• [Task brief] Only one portion of the data is to be written out: from the line bearing "Task: Open the help question mark icon" through the line bearing "Switch to Log Scale". Write it exactly as it appears.

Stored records
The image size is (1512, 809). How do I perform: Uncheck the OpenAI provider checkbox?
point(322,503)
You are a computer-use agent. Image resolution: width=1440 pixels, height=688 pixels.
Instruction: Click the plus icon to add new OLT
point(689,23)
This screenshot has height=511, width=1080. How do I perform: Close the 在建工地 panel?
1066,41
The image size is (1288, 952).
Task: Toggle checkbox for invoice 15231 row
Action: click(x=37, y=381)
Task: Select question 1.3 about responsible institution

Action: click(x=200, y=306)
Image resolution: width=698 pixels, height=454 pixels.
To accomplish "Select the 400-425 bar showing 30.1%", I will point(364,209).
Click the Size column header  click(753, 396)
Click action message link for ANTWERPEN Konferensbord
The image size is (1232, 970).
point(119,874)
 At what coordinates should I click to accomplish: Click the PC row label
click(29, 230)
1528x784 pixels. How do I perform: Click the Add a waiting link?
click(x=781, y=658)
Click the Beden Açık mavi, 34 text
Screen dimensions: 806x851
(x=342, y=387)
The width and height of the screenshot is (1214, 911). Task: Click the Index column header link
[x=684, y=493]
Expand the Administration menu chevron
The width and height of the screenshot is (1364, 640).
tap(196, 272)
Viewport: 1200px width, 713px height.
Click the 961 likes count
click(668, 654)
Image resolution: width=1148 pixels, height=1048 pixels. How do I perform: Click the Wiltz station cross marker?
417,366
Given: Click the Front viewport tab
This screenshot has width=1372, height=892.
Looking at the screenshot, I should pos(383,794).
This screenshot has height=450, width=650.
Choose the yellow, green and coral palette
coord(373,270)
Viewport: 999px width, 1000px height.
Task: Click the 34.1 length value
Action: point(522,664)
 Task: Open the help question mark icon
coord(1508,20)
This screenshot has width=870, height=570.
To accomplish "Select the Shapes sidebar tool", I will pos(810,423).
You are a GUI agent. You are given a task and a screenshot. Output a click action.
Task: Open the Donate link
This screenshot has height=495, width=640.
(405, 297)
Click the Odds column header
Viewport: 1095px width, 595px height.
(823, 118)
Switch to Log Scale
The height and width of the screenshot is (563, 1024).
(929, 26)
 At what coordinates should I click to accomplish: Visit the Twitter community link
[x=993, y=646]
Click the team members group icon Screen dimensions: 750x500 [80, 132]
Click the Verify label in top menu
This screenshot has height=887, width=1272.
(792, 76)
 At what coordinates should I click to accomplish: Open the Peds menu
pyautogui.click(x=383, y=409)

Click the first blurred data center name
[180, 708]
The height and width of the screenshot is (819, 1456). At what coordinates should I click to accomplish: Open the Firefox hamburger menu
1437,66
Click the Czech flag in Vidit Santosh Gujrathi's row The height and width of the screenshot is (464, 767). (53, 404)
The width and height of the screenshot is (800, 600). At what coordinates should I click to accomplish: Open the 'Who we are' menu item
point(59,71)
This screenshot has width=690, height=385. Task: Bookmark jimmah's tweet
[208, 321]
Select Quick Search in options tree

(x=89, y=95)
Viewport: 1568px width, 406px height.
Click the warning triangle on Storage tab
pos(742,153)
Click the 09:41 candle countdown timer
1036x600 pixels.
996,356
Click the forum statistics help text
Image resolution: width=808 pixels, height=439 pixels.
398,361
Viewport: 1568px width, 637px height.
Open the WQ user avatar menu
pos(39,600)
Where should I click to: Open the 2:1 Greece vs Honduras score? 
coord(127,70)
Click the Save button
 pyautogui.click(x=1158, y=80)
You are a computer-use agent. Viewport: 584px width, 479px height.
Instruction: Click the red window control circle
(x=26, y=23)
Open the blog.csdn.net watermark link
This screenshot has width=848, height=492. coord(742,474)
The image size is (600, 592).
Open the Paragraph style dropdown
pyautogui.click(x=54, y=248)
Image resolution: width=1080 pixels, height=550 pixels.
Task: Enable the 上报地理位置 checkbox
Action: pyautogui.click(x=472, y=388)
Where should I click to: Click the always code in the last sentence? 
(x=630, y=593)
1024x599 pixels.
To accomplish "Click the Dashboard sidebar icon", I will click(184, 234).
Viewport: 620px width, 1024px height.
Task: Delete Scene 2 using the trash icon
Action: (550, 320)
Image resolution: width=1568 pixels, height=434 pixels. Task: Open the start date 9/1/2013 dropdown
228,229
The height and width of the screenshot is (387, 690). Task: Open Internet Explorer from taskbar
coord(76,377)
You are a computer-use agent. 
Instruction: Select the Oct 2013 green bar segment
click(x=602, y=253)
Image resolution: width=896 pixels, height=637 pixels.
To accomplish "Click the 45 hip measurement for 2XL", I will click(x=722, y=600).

• [Response below]
 Task: Open the help question mark icon
coord(1508,20)
This screenshot has width=870, height=570.
To accomplish "Select the Shapes sidebar tool", I will pos(810,423).
You are a GUI agent. You are given a task and a screenshot. Output a click action.
Task: Open the Donate link
This screenshot has height=495, width=640.
(405, 297)
Click the Odds column header
Viewport: 1095px width, 595px height.
(823, 118)
Switch to Log Scale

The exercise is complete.